La degeneración lobar frontotemporal (DLFT) causa demencia del mismo tipo (DFT), la forma más común de este tipo de desequilibrio después de la enfermedad de Alzheimer, y a menudo también se asocia con trastornos motores. Las características patológicas de la DLFT son inclusiones neuronales de proteínas específicas ensambladas anormalmente. 

En la mayoría de los casos, estas últimas contienen conjuntos de filamentos de amiloide de la proteína 43 de unión al ADN TAR (TDP-43) o tau, con estructuras distintas que caracterizan diferentes subtipos de DLFT. Se desconoce la presencia de filamentos de amiloide, sus identidades y estructuras en aproximadamente el 10% de los casos, pero se cree ampliamente que están compuestos por la proteína fusionada en el sarcoma (FUS). Estos casos específicos se denominan comúnmente DLFT-FUS. 

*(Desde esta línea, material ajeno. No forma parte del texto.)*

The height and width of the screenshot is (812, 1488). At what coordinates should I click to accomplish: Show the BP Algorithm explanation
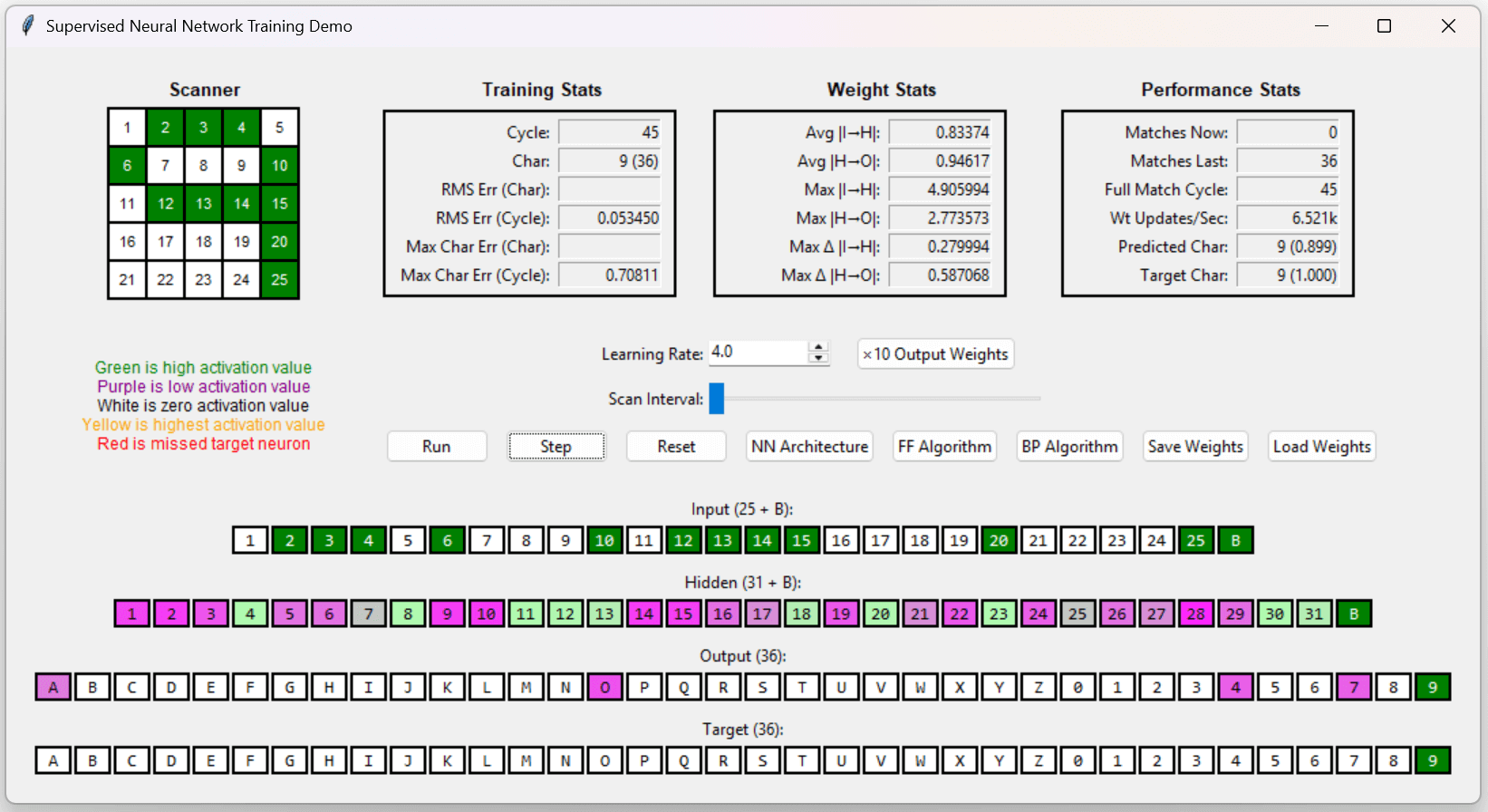coord(1069,447)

En este trabajo utilizaron microscopía electrónica criogénica (cryo-EM) para determinar las estructuras de los filamentos de amiloide extraídos de las cortezas prefrontal y temporal de cuatro individuos con DLFT-FUS. 

Sorprendentemente, encontraron abundantes filamentos de amiloide del factor 15 asociado a la proteína de unión a TATA (TAF15), homólogo de FUS, en lugar del propio FUS. Observaron que el pliegue del filamento se formaba a partir de los residuos 7 a 99 en el dominio de baja complejidad (LCD) de TAF15 y era idéntico entre los individuos. Además, hallaron filamentos TAF15 con el mismo pliegue en la corteza motora y el tronco del encéfalo de dos de los pacientes, ambos mostrando patología de la neurona motora superior e inferior.

La formación de filamentos de amiloide TAF15 con un pliegue característico en la DLFT establece la proteinopatía TAF15 en esta patología. Su estructura proporciona una base para el desarrollo de sistemas modelo de enfermedades neurodegenerativas, así como para el diseño de herramientas diagnósticas y terapéuticas dirigidas a esta.